Explained: Everything you need to know about the SC/ST Atrocities Act
New Delhi, Sep 13: The Supreme Court on Friday referred its March 2018 verdict banning automatic arrests in Dalit atrocity cases to a bench of three judges. The top court's ruling comes on a review petition filed by the Centre last year.
The Scheduled Castes and Tribes (Prevention of Atrocities) Act, 1989, or the SC/ST Act protects the marginalised communities against discrimination and atrocities.
In 2018, the Supreme Court had introduced safeguards to prevent misuse of the SC/ST Act against officers who deal with the complaints under the Act in their official capacity.
What is the controversy over the SC/ST Act?
The court's other two decisions - the introduction of anticipatory bail provisions and a preliminary probe by the police before arrest also triggered an uproar. Following the outrage and the subsequent political pressure, the Centre had asked the top court to rethink its verdict.
The Centre had argued that its judgment diluting the stringent provision of SC/ST (Prevention of Atrocities) Act holding that arrest on a complaint under the law was not mandatory had "seriously affected their (SC/ST) morale and confidence in the ability of the state to protect them".
The court said the changes were necessary to protect the innocent, pointing out that the law was being misused on certain occasions and public servants were being stopped from doing their duty.
The government was strongly criticized by Dalit groups, which accused it of failing to take prompt action and ask the court for a review of its decision. On April 2 last year, nearly a dozen people died as Dalit groups resorted to violence to enforce a countrywide shutdown in protest against the court order.
The Centre has since made amendments in the law to overcome the top court's order diluting the provision of the arrest. This law was not stayed by the top court.
Provisions of the Bill
Parliament on August 9 last year had passed a bill to overturn the apex court order relating to certain safeguards against arrest under the SC and ST law.

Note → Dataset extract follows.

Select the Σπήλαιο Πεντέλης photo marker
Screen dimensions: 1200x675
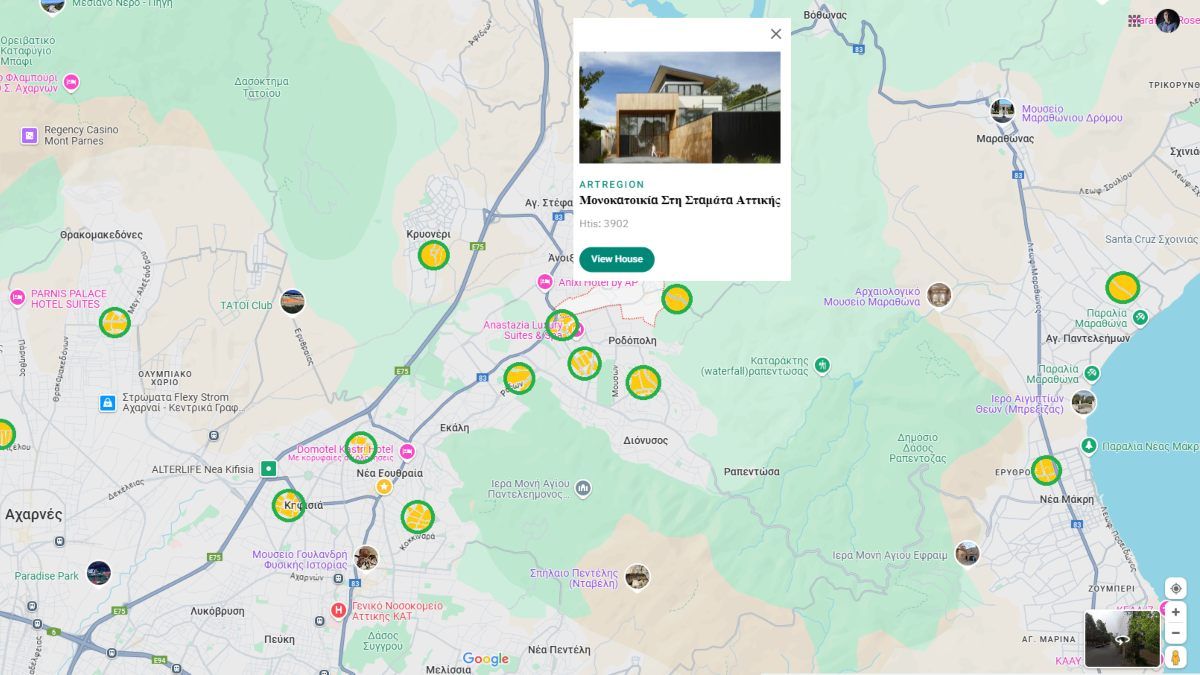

The Bill states that the investigating officer will not require the approval of any authority for the arrest of an accused.
A preliminary enquiry will not be required for the registration of a First Information Report against a person accused under the Act.
The SC/ST Act 1989 states that persons accused of committing an offence under the Act cannot apply for anticipatory bail. The Bill seeks to clarify that this provision will apply despite any judgements or orders of a court that provide otherwise.
SC/ST Atrocities Act
According to the SC/ST Act, the protection is provided from social disabilities such as a denial of access to certain places and to use a customary passage, personal atrocities like forceful drinking or eating of inedible food sexual exploitation, injury etc, atrocities affecting properties, malicious prosecution, political disabilities and economic exploitation.
Offences Under The Act
- Forced to eat or drink an offensive or uneatable substance
- Caused annoyance, injury or insult by any excreta or waste matter being dumped in his premises or neighborhood
- Paraded naked or with painted face or body
- Wrongfully deprived of cultivation of his land
- wrongfully deprived of his rights over any land, premises or water
- Forced to do beggary or work as a bonded labourer
- Prevented from exercising his right to vote or according to his wishes
- Subjected to false legal proceedings
- Caused injury or annoyance by a public servant on the basis of false information given to him
- deliberately insulted and humiliated in public view
- Deprived of his right to clean drinking water
- Deprived of his right of passage to a public place
- Forced to leave his house or village
- Falsely implicated in a criminal case which might result in his imprisonment or execution
- Intended harm or injury by burning a place of his dwelling or worship
Punishment under the act
All offences listed in the Act are cognizable. The police can arrest the offender without a warrant and start an investigation into the case without taking any orders from the court.
The Act prescribes both minimum as well as maximum punishment. The minimum in most cases is six months imprisonment while the maximum is five years sentence and with fine. In some cases the minimum is enhanced to one year while the maximum goes up to life imprisonment or even a death sentence.
For offences under section 3(2)(ii), the punishment is not less than six months but may extend to seven years or upwards with fine.
For offences under section 3(2)(iii), the punishment is between six months to seven years with fine.
For offences under section 3(2)(iv), the punishment is imprisonment for life with a fine. For offences under section 3(2) (iv), (v), the punishment is imprisonment for life with fine.
For offences under section 3(2) (va), the offences as specified in the schedule to the Scheduled Castes and the Scheduled Tribes (Offences of Atrocities) Amendment Act, 2015, the punishment is as prescribed under the IPC.